Kein Wort liest man dagegen vom untermeerischen Vulkan Hunga Tonga-Hunga Ha’apai im Pazifik. Dessen Mega-Eruption im Januar 2022 löste nicht nur einen Tsunami aus, verwüstete den Insel-Staat Tonga und störte die Satelliten-Kommunikation. Sie schleuderte auch enorme Mengen an Wasserdampf in die Atmosphäre. Der Ausbruch war nach Analysen von Vulkanologen eine der stärksten jemals gemessenen Eruptionen. Die Explosionsstärke war weit stärker als alle jemals durchgeführten Kernwaffentests und in etwa vergleichbar mit dem Ausbruch des Krakatau 1883. Jene Groß-Eruption führte auf der Nordhalbkugel zu einer um etwa 0,5 bis 0,8 Grad kühleren Temperatur.
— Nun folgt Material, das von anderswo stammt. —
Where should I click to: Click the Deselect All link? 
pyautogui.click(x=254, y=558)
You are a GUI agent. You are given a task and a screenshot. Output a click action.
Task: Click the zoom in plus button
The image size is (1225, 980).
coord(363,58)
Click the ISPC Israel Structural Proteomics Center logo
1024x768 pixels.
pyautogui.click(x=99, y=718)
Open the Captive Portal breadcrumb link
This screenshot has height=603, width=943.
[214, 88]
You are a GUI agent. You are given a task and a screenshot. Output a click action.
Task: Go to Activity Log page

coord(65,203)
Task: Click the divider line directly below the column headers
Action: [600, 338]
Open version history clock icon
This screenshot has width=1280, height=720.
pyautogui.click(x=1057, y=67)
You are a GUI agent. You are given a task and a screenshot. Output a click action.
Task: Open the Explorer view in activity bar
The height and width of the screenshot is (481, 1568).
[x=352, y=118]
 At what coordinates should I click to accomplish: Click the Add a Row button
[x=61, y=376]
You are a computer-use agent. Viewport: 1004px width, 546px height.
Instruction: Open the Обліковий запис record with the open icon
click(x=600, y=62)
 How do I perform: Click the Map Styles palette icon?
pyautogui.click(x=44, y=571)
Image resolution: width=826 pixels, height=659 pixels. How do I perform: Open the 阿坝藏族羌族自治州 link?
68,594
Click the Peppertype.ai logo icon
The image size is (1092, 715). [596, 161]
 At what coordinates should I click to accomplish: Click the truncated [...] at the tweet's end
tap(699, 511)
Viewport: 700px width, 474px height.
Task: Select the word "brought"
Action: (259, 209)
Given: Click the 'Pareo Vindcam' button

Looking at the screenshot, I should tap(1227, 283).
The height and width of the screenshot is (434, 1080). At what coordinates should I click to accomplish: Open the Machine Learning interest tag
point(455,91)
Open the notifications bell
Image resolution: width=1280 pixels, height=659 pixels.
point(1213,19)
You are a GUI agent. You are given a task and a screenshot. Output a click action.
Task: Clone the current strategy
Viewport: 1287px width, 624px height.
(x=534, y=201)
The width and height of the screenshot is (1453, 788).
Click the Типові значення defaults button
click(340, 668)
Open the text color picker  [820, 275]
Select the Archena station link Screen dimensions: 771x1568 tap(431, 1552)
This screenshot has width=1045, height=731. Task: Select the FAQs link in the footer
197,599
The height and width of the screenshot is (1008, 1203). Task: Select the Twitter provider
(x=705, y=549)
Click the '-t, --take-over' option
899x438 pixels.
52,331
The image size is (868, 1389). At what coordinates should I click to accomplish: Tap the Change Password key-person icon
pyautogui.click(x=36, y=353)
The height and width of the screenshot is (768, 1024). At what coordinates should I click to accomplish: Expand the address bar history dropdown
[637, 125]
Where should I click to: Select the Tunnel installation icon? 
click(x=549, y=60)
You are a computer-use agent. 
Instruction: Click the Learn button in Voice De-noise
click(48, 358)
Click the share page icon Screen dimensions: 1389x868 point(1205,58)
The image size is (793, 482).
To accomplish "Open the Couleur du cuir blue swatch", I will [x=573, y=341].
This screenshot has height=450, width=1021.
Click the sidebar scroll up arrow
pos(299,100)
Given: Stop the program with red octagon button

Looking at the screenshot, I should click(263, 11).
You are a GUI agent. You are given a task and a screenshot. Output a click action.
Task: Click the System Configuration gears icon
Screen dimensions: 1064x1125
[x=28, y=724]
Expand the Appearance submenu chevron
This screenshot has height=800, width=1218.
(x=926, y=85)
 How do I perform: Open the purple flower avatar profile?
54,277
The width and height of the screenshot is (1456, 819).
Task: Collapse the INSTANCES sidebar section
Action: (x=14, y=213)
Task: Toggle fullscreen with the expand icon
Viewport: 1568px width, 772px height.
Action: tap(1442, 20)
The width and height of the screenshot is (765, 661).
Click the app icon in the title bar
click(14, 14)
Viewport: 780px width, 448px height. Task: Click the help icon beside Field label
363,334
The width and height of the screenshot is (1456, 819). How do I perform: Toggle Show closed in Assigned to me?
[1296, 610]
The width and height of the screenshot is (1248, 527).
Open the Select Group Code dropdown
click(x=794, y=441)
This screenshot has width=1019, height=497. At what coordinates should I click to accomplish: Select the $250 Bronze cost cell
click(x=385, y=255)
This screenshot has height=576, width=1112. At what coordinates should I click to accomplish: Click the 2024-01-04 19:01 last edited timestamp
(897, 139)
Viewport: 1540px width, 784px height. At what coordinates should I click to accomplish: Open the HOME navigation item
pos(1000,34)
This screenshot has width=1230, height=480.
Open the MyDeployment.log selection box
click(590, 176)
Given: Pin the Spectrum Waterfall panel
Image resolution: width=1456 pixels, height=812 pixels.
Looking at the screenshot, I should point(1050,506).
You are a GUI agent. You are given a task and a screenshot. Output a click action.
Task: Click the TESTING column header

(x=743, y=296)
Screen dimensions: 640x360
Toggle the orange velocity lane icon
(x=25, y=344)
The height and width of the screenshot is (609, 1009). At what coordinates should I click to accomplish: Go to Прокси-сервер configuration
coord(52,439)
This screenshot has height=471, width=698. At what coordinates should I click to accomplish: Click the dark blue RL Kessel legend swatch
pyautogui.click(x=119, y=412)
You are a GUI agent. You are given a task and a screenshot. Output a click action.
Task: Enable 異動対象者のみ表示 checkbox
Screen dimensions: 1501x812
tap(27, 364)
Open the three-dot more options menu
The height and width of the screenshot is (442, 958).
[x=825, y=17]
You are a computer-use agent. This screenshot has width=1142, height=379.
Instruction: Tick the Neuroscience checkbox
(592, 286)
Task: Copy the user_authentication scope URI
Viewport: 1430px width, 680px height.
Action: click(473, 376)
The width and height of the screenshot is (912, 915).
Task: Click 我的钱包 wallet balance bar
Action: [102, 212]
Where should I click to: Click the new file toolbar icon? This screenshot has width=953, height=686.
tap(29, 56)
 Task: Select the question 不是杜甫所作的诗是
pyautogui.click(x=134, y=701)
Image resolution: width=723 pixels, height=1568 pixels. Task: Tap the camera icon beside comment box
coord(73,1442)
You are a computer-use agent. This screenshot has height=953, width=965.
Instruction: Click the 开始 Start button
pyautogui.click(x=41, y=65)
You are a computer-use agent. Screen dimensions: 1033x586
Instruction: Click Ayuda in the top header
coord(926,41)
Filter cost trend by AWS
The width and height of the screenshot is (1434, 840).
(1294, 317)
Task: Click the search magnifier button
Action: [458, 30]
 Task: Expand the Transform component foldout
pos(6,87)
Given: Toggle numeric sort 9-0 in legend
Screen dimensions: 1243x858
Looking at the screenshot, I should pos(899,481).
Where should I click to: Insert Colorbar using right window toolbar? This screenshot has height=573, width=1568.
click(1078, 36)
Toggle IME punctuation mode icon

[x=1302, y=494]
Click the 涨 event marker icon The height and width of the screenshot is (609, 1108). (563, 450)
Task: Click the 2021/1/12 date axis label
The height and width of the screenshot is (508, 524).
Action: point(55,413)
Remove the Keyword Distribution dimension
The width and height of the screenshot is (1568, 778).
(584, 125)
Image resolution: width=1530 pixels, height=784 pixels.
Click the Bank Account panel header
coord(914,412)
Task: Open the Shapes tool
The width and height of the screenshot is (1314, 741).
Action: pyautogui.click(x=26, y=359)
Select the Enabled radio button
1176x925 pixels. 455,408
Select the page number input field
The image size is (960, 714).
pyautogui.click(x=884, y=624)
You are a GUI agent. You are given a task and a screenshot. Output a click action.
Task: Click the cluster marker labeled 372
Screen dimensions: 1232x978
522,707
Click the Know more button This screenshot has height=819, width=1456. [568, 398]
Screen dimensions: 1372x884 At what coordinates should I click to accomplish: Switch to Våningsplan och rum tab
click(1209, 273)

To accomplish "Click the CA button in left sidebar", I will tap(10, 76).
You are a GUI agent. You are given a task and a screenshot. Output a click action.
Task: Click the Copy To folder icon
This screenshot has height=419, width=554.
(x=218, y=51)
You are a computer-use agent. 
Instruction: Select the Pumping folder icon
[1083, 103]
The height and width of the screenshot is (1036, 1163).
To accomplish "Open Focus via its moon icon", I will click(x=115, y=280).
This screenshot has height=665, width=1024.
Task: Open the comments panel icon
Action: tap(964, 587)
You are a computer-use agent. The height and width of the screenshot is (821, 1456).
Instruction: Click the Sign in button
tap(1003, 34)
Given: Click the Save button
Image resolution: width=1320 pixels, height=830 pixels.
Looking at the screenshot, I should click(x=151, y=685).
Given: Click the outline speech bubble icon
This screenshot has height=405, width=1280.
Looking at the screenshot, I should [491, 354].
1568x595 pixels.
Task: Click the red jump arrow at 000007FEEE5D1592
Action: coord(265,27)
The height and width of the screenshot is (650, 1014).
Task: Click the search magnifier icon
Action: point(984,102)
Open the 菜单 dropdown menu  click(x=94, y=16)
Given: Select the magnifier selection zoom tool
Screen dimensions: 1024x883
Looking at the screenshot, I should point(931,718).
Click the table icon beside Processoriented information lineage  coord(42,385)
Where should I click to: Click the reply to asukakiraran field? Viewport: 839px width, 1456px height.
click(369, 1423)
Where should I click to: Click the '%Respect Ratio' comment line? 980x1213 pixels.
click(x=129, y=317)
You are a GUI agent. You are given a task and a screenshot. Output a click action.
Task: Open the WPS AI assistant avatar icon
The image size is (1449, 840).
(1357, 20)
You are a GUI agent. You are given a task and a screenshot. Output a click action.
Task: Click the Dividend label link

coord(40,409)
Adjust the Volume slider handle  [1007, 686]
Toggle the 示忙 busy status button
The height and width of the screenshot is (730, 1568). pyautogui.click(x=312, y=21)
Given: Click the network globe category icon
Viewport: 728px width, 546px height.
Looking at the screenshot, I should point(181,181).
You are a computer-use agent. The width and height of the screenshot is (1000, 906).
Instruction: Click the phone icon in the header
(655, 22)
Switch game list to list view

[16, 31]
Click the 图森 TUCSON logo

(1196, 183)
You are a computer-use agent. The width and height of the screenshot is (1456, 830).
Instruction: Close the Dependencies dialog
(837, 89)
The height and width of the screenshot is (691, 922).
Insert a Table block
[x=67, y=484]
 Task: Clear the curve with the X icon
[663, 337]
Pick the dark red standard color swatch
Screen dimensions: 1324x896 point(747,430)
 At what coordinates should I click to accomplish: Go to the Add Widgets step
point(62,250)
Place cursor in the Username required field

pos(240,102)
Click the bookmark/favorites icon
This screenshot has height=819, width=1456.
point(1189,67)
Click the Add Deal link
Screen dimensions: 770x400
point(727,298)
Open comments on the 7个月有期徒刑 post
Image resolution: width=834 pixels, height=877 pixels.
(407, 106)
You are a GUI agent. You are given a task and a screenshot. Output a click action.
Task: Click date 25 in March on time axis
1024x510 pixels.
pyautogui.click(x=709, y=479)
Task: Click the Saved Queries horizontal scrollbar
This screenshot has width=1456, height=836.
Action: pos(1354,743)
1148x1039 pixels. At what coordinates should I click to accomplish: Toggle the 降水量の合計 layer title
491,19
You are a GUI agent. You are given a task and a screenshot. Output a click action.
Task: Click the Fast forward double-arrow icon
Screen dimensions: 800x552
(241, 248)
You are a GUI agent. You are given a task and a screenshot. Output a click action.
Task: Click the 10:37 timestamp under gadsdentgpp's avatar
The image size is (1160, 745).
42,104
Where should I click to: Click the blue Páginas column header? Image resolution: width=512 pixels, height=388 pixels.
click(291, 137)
Untypisch für einen Vulkan

Anders der Hunga Tonga. Experten zufolge erhöht die enorme Menge des in die Atmosphäre geschleuderten Wasserdampfs die globalen Temperaturen auf Jahre hinaus. Zwei Wochen nach der Eruption überwog der das Klima erwärmende Effekt der mehr als 100 Megatonnen Wasserdampf in der Stratosphäre den kühlenden Effekt der Schwefelaerosole. Eine Studie kam 2023 zu dem Schluss, dass der Wasserdampf „vermutlich und für einen großen Vulkanausbruch untypisch“ zu einem vorübergehenden globalen Temperaturanstieg führen werde. Auf mehr als 1,5 Grad gegenüber dem Beginn der Industrialisierung.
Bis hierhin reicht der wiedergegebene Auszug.